On Feb 28, the Turkish government announced it would no longer stop migrants trying to reach Europe, and it then drove hundreds to the threshold of Greece, live-streaming the process to encourage more to follow.
The move was perceived as an attempt to rally European support for Turkey’s military campaign in northern Syria and more European aid for the 4 million refugees inside Turkey.
On at least one occasion, Turkish officials even forced migrants to leave. In a video clip filmed onboard a bus ferrying people to the border, reluctant migrants were shown being forced off the vehicle at gunpoint by officers in plainclothes and beaten when they resisted.
Marc Pierini, a former European Union envoy to Turkey, called it “the first-ever refugee exodus, albeit a limited one, fully organised by one government against another”.
The border clash not only stirred fears of a new migration crisis, but it also saw both countries react with anger and tough tactics. The Greeks have been condemned for suspending asylum applications and detaining and returning some migrants to Turkey.
To foment a sense of crisis, Turkish security forces fired tear gas over the border at their Greek counterparts and provided journalists with footage of aggressive Greek responses to migrants.

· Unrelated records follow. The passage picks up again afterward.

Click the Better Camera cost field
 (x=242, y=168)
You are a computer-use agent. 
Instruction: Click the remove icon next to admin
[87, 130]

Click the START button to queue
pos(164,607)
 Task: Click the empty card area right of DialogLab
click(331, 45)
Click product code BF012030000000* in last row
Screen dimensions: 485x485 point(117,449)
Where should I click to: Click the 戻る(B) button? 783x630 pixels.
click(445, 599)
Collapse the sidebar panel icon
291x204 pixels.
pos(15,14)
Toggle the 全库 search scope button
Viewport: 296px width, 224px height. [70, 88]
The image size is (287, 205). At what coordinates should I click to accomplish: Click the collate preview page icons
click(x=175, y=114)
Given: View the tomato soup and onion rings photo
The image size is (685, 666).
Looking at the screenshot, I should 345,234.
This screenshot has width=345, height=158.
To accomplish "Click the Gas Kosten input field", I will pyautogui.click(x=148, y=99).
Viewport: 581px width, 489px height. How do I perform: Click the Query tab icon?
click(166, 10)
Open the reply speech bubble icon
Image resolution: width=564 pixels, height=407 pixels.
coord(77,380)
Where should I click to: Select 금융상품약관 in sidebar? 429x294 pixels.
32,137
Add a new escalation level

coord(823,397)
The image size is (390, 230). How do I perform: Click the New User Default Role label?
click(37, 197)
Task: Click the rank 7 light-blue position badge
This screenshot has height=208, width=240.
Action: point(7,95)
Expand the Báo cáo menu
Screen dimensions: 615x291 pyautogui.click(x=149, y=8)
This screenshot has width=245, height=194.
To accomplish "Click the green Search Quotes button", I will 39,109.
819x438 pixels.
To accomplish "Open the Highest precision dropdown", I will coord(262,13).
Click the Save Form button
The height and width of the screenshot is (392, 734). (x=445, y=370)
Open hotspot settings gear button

Mr Erdogan accused Greek officials of behaving like officials in Nazi Germany.
But the Turks used tactics of their own.
Footage captured by The New York Times showed Turkish security forces standing aside to allow migrants to tear down part of a fence dividing Turkey and Greece. And other footage emerged of a Turkish vessel pursuing a Greek coast guard vessel in the Aegean and of a Turkish armoured vehicle ramming a border fence.
The Turkish Interior Ministry then sent more guards to the border — not to prevent people from leaving, but to stop Greece from returning them by force, according to the Turkish interior minister, Suleyman Soylu.
The confrontation marked a low point in relations between two neighbours who have long had a fragile coexistence within Nato, and it threatened to upend a fine balance in the strategically important, energy-rich southeastern Mediterranean.